Task instructions:
Print the records below exactly, leaving out nothing.

Material shown:
════
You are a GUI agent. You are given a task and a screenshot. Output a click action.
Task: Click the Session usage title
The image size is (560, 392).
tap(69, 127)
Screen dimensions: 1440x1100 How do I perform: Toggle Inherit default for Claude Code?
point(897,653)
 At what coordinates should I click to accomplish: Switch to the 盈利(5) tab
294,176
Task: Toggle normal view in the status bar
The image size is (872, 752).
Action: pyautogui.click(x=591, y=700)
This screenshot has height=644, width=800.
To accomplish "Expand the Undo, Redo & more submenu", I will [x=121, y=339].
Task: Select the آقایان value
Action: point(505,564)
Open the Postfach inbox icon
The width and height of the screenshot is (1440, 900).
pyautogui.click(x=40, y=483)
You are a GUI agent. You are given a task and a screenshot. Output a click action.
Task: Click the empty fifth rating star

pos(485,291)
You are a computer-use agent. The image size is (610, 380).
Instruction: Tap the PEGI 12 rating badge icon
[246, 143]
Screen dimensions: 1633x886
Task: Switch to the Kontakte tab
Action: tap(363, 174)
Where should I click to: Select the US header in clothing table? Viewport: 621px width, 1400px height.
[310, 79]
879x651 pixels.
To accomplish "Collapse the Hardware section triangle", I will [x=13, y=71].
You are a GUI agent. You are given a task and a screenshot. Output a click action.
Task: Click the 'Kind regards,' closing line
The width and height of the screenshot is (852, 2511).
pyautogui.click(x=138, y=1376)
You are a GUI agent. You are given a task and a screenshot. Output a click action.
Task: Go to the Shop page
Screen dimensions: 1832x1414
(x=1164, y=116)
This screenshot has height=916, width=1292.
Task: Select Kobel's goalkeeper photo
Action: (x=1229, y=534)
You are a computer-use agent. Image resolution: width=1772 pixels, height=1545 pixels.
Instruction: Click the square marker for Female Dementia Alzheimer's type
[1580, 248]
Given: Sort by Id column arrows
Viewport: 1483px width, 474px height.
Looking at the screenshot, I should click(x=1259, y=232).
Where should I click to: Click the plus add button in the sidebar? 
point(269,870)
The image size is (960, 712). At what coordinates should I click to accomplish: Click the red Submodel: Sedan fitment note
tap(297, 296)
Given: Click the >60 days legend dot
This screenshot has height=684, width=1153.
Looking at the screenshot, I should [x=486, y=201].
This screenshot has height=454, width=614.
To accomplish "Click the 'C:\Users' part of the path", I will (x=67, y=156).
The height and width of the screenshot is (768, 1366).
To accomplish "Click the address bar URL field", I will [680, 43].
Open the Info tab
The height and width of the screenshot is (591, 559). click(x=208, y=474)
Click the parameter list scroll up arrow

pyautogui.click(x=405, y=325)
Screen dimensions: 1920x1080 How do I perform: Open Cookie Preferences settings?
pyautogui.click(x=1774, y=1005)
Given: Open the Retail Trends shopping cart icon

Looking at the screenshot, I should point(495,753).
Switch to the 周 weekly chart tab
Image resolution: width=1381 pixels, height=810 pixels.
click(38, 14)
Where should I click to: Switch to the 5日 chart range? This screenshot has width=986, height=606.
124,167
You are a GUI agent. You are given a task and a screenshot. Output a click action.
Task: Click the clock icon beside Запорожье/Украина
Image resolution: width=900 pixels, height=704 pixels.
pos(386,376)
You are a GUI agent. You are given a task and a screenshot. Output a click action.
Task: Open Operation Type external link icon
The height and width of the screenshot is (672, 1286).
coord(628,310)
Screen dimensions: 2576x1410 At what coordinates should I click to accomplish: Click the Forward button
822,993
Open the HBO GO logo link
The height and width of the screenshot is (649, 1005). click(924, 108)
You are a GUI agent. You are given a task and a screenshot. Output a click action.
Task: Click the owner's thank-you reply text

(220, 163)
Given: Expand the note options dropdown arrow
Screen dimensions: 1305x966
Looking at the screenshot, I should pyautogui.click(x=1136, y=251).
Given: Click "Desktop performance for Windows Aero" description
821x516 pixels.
════
Finished exercise:
You are a GUI agent. You are given a task and a screenshot. Output a click action.
Task: Click the Session usage title
The image size is (560, 392).
tap(69, 127)
Screen dimensions: 1440x1100 How do I perform: Toggle Inherit default for Claude Code?
point(897,653)
 At what coordinates should I click to accomplish: Switch to the 盈利(5) tab
294,176
Task: Toggle normal view in the status bar
The image size is (872, 752).
Action: pyautogui.click(x=591, y=700)
This screenshot has height=644, width=800.
To accomplish "Expand the Undo, Redo & more submenu", I will [x=121, y=339].
Task: Select the آقایان value
Action: point(505,564)
Open the Postfach inbox icon
The width and height of the screenshot is (1440, 900).
pyautogui.click(x=40, y=483)
You are a GUI agent. You are given a task and a screenshot. Output a click action.
Task: Click the empty fifth rating star

pos(485,291)
You are a computer-use agent. The image size is (610, 380).
Instruction: Tap the PEGI 12 rating badge icon
[246, 143]
Screen dimensions: 1633x886
Task: Switch to the Kontakte tab
Action: tap(363, 174)
Where should I click to: Select the US header in clothing table? Viewport: 621px width, 1400px height.
[310, 79]
879x651 pixels.
To accomplish "Collapse the Hardware section triangle", I will [x=13, y=71].
You are a GUI agent. You are given a task and a screenshot. Output a click action.
Task: Click the 'Kind regards,' closing line
The width and height of the screenshot is (852, 2511).
pyautogui.click(x=138, y=1376)
You are a GUI agent. You are given a task and a screenshot. Output a click action.
Task: Go to the Shop page
Screen dimensions: 1832x1414
(x=1164, y=116)
This screenshot has height=916, width=1292.
Task: Select Kobel's goalkeeper photo
Action: (x=1229, y=534)
You are a computer-use agent. Image resolution: width=1772 pixels, height=1545 pixels.
Instruction: Click the square marker for Female Dementia Alzheimer's type
[1580, 248]
Given: Sort by Id column arrows
Viewport: 1483px width, 474px height.
Looking at the screenshot, I should click(x=1259, y=232).
Where should I click to: Click the plus add button in the sidebar? 
point(269,870)
The image size is (960, 712). At what coordinates should I click to accomplish: Click the red Submodel: Sedan fitment note
tap(297, 296)
Given: Click the >60 days legend dot
This screenshot has height=684, width=1153.
Looking at the screenshot, I should [x=486, y=201].
This screenshot has height=454, width=614.
To accomplish "Click the 'C:\Users' part of the path", I will (x=67, y=156).
The height and width of the screenshot is (768, 1366).
To accomplish "Click the address bar URL field", I will [680, 43].
Open the Info tab
The height and width of the screenshot is (591, 559). click(x=208, y=474)
Click the parameter list scroll up arrow

pyautogui.click(x=405, y=325)
Screen dimensions: 1920x1080 How do I perform: Open Cookie Preferences settings?
pyautogui.click(x=1774, y=1005)
Given: Open the Retail Trends shopping cart icon

Looking at the screenshot, I should point(495,753).
Switch to the 周 weekly chart tab
Image resolution: width=1381 pixels, height=810 pixels.
click(38, 14)
Where should I click to: Switch to the 5日 chart range? This screenshot has width=986, height=606.
124,167
You are a GUI agent. You are given a task and a screenshot. Output a click action.
Task: Click the clock icon beside Запорожье/Украина
Image resolution: width=900 pixels, height=704 pixels.
pos(386,376)
You are a GUI agent. You are given a task and a screenshot. Output a click action.
Task: Open Operation Type external link icon
The height and width of the screenshot is (672, 1286).
coord(628,310)
Screen dimensions: 2576x1410 At what coordinates should I click to accomplish: Click the Forward button
822,993
Open the HBO GO logo link
The height and width of the screenshot is (649, 1005). click(924, 108)
You are a GUI agent. You are given a task and a screenshot. Output a click action.
Task: Click the owner's thank-you reply text

(220, 163)
Given: Expand the note options dropdown arrow
Screen dimensions: 1305x966
Looking at the screenshot, I should pyautogui.click(x=1136, y=251).
Given: Click "Desktop performance for Windows Aero" description
821x516 pixels.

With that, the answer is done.